Only the lines below starting at the one that contains "Task: Select the Advanced options entry label" and ending at the one that contains "Open the Хабаровск" are to be reproduced, exactly and with both ends kept.

*** Excerpted records Section Begins ***

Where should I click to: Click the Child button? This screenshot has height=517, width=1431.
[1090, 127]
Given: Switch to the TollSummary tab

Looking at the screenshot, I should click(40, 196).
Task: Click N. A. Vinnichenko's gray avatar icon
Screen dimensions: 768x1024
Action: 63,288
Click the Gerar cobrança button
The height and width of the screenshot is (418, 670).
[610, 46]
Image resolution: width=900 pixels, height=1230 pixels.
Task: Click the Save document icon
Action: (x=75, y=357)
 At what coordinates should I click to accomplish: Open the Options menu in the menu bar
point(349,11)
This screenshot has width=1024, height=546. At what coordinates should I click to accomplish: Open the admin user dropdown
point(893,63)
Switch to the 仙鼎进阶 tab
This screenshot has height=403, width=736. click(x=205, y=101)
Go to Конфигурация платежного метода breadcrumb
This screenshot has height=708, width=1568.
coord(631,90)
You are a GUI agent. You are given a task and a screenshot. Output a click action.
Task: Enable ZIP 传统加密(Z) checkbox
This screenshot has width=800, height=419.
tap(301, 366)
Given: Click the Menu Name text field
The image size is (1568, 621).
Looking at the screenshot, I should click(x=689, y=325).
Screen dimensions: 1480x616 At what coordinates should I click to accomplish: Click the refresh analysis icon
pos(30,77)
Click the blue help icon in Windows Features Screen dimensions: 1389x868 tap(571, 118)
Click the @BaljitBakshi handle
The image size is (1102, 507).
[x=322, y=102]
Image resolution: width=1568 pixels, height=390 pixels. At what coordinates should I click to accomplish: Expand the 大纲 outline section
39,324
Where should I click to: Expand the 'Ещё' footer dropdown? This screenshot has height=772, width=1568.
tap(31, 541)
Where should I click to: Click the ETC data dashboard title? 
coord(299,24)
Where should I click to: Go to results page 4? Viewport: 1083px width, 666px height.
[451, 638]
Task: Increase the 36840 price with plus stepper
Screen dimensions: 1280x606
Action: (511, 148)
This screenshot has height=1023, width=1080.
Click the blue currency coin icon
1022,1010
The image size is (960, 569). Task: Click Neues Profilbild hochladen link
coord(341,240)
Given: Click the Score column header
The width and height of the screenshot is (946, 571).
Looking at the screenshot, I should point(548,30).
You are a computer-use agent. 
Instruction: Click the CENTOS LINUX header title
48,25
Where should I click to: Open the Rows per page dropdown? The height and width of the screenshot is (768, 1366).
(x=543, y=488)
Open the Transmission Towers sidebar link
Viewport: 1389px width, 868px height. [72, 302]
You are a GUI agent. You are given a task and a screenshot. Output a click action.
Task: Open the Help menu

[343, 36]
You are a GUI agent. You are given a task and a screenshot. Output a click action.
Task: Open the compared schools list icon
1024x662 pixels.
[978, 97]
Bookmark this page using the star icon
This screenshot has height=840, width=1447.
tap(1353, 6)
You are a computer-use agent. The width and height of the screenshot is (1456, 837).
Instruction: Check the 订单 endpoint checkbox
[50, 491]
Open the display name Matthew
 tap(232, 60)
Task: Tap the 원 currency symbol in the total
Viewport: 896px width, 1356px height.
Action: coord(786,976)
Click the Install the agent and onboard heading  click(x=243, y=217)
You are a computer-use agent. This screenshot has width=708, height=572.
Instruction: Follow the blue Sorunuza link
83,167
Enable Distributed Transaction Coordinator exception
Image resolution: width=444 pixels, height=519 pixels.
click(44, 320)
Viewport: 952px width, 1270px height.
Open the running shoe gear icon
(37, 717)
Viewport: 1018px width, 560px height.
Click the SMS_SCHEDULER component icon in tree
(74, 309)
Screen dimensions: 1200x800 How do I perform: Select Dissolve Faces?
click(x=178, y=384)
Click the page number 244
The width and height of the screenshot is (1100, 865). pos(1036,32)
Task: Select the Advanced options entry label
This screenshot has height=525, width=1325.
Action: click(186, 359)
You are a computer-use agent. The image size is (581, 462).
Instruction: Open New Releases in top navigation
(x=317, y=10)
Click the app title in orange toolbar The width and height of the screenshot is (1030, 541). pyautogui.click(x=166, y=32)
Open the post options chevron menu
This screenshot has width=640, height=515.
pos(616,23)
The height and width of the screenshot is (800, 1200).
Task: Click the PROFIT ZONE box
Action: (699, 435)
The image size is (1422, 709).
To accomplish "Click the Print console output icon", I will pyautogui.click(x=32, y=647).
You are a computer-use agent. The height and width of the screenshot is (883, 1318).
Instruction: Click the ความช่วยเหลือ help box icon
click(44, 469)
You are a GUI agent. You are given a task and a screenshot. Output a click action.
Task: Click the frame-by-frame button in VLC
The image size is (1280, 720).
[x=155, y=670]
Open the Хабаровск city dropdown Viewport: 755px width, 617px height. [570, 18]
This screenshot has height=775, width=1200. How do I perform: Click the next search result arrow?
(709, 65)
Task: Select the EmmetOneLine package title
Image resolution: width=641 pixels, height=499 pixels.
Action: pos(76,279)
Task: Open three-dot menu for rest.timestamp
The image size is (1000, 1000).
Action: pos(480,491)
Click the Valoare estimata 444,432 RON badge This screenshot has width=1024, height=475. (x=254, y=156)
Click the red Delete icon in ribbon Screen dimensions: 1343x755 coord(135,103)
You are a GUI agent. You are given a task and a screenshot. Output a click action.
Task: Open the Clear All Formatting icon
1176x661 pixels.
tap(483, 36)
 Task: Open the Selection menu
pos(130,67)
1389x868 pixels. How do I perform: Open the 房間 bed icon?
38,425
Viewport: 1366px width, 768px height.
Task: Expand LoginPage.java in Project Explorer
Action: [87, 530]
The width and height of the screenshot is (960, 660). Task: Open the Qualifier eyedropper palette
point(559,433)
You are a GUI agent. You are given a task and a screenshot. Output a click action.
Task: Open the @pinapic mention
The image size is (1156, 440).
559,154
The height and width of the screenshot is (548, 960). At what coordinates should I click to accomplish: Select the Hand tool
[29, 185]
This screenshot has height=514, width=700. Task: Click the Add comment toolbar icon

*** Excerpted records Section Ends ***

**Output for this task**
Task: Select the Advanced options entry label
This screenshot has height=525, width=1325.
Action: click(186, 359)
You are a computer-use agent. The image size is (581, 462).
Instruction: Open New Releases in top navigation
(x=317, y=10)
Click the app title in orange toolbar The width and height of the screenshot is (1030, 541). pyautogui.click(x=166, y=32)
Open the post options chevron menu
This screenshot has width=640, height=515.
pos(616,23)
The height and width of the screenshot is (800, 1200).
Task: Click the PROFIT ZONE box
Action: (699, 435)
The image size is (1422, 709).
To accomplish "Click the Print console output icon", I will pyautogui.click(x=32, y=647).
You are a computer-use agent. The height and width of the screenshot is (883, 1318).
Instruction: Click the ความช่วยเหลือ help box icon
click(44, 469)
You are a GUI agent. You are given a task and a screenshot. Output a click action.
Task: Click the frame-by-frame button in VLC
The image size is (1280, 720).
[x=155, y=670]
Open the Хабаровск city dropdown Viewport: 755px width, 617px height. [570, 18]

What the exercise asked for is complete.